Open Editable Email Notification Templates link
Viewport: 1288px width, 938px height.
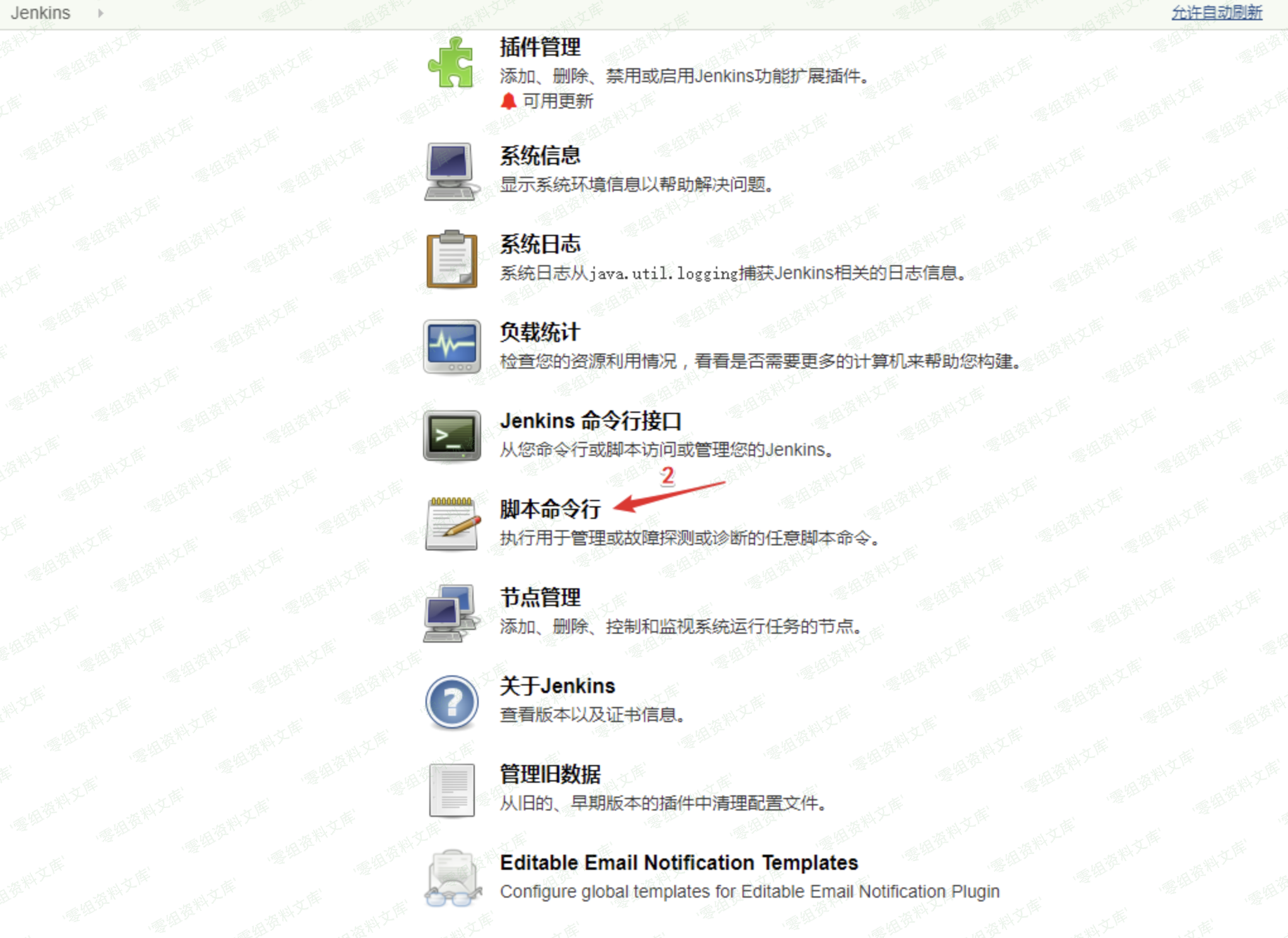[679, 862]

********************

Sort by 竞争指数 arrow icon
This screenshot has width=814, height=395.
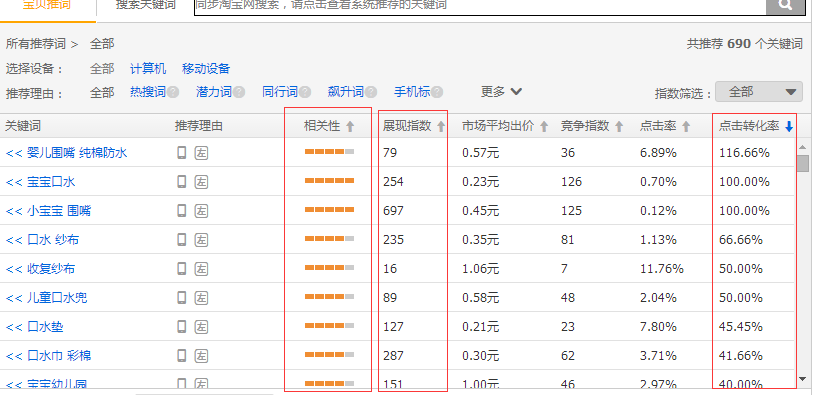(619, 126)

********************

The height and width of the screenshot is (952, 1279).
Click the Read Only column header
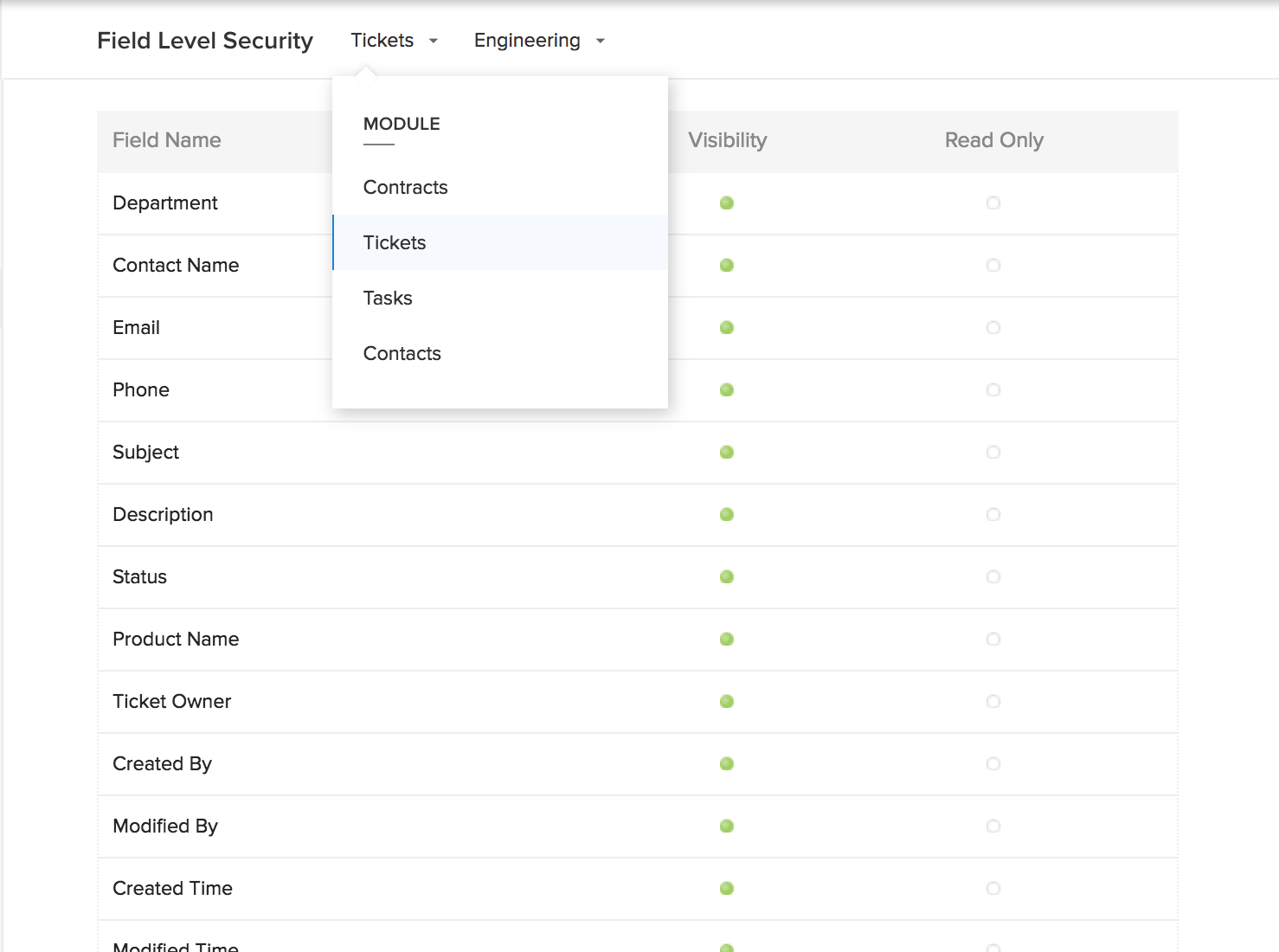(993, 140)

********************

Direction. Please gather every line of the data above that contains the word "screenshot".

Written response.
This screenshot has width=814, height=395.
The height and width of the screenshot is (952, 1279).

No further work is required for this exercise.